---- SOURCE PASSAGE

Reviewed by Glenn Erickson

Both of these vampiric stories hang on the idea of a vampire searching for a romantic soul mate with whom to spend an eternity in the undead state. The first, is the first direct sequel to the original 1931 Dracula, right down to Renfield dead at the bottom of the castle steps, and 'Von' Helsing turning himself in for the murder of the count. The second is one of the wartime chillers of the second wave of Universal horror, where the original monster concepts were shuffled and fudged as needed to keep the Monsters comin' on.

Dracula's Daughter
Universal Home Video
1936 / b&w / 1:37 flat / 71m. /
Starring Otto Kruger, Gloria Holden, Marguerite Churchill, Nan Grey
Cinematography George Robinson
Art direction Albert S. D'Agostino
Film Editor Milton Carruth
Original Music Heinz Roemheld
Writing credits Garrett Fort, Oliver Jeffries from a story by John L. Balderston
Produced by E.M. Asher
Directed by Lambert Hillyer

This is one of the top Universal monster classics. In mood and theme it has a creepy, death-affirming attitude that only the original The Mummy can top; although it's short on action, it is long on suggestion and class.

--------
---- GIVEN DATA

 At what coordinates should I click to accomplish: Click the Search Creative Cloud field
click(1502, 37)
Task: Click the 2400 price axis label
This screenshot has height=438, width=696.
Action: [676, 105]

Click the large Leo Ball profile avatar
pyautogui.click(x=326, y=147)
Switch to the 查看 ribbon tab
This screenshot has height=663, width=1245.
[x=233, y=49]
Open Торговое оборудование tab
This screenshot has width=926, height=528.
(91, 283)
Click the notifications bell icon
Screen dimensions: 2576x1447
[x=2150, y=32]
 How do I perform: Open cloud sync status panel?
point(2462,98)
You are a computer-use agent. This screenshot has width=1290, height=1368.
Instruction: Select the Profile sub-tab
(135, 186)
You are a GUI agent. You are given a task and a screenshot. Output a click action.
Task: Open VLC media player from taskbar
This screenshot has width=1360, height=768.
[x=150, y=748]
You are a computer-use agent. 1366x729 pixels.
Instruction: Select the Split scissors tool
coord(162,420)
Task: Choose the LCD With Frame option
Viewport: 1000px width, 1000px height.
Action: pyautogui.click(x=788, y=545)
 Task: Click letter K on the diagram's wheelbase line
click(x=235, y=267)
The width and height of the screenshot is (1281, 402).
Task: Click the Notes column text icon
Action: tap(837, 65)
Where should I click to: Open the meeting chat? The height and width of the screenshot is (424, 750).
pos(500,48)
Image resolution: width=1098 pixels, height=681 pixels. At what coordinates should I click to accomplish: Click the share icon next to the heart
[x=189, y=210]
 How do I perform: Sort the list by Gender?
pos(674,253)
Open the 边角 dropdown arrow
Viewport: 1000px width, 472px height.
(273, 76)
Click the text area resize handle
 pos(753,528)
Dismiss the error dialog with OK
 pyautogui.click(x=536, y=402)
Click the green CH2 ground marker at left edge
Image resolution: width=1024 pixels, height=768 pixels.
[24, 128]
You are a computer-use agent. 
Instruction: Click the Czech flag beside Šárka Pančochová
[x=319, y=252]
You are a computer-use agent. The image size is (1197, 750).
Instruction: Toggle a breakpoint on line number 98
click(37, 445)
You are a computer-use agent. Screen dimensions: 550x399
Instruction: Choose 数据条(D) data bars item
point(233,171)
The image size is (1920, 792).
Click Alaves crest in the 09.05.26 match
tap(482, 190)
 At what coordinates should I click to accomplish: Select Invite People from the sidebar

--------

Retype everything in the film review from "Reviewed by Glenn" down to "Monsters comin' on.". The records have no connection to the review above them.

EXERCISE OUTPUT:
Reviewed by Glenn Erickson

Both of these vampiric stories hang on the idea of a vampire searching for a romantic soul mate with whom to spend an eternity in the undead state. The first, is the first direct sequel to the original 1931 Dracula, right down to Renfield dead at the bottom of the castle steps, and 'Von' Helsing turning himself in for the murder of the count. The second is one of the wartime chillers of the second wave of Universal horror, where the original monster concepts were shuffled and fudged as needed to keep the Monsters comin' on.